Ares
Gesperrt
Seit dem Anschlag auf "Charlie Hebdo" tobt in Frankreichs Fußball eine Islamdebatte. Nicht jeder Spieler mochte sich vom schrecklichen Terror distanzieren. Auch im Nationalteam gibt es große Probleme.
Nach den Terroranschlägen auf die Satirezeitschrift "Charlie Hebdo" in Paris ging eine beispiellose Solidaritätswelle um die Welt. Fußballspieler trugen Trikots mit der Aufschrift "Nous sommes tous Charlies". Doch einige französische Kicker wollten sich der Bewegung nicht anschließen, nicht einmal alle Nationalspieler. Frankreichs Fußball und der Islam: Die Integrationsdebatte wird auch in den Stadien geführt – und die Ergebnisse sind zum Teil erschreckend.

# Aufgaben
- A) Welche Aufschrift trugen Fußballspieler laut dem Text über Frankreichs Fußball auf ihren Trikots?
- B) Schreibe aus dem Text über Frankreichs Fußball den Abschnitt von "Nach den Terroranschlägen" bis einschließlich "zum Teil erschreckend." ab.
- C) Fasse den Text über Frankreichs Fußball in zwei Sätzen zusammen.
Die Daten haben mit dem Text über Frankreichs Fußball nichts zu tun.

# Datenzeilen
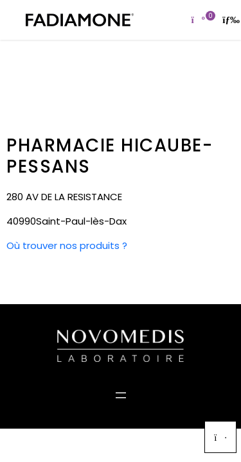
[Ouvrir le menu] (121, 395)
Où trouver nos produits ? (66, 245)
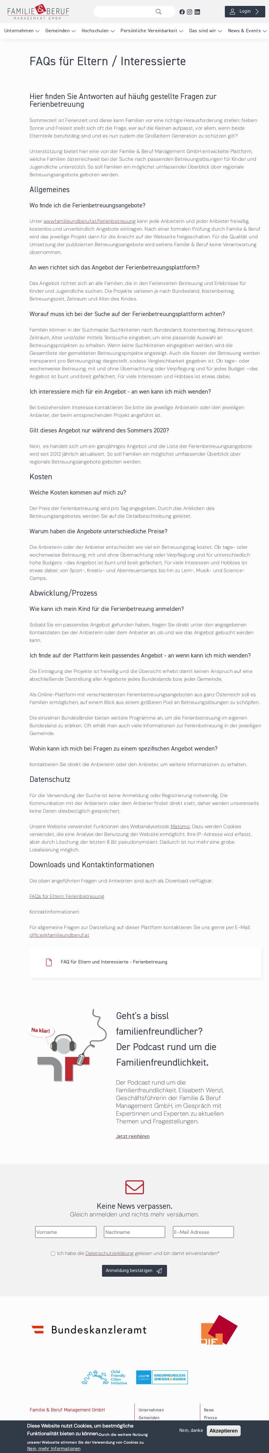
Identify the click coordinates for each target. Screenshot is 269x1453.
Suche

# Antworten in Reihenfolge
- A) "Nous sommes tous Charlies"

- B)
Nach den Terroranschlägen auf die Satirezeitschrift "Charlie Hebdo" in Paris ging eine beispiellose Solidaritätswelle um die Welt. Fußballspieler trugen Trikots mit der Aufschrift "Nous sommes tous Charlies". Doch einige französische Kicker wollten sich der Bewegung nicht anschließen, nicht einmal alle Nationalspieler. Frankreichs Fußball und der Islam: Die Integrationsdebatte wird auch in den Stadien geführt – und die Ergebnisse sind zum Teil erschreckend.

- C) Seit dem Anschlag auf "Charlie Hebdo" tobt in Frankreichs Fußball eine Islamdebatte, und nicht jeder Spieler mochte sich vom Terror distanzieren, nicht einmal alle Nationalspieler. Während eine beispiellose Solidaritätswelle um die Welt ging, wird die Integrationsdebatte auch in den Stadien geführt, mit zum Teil erschreckenden Ergebnissen.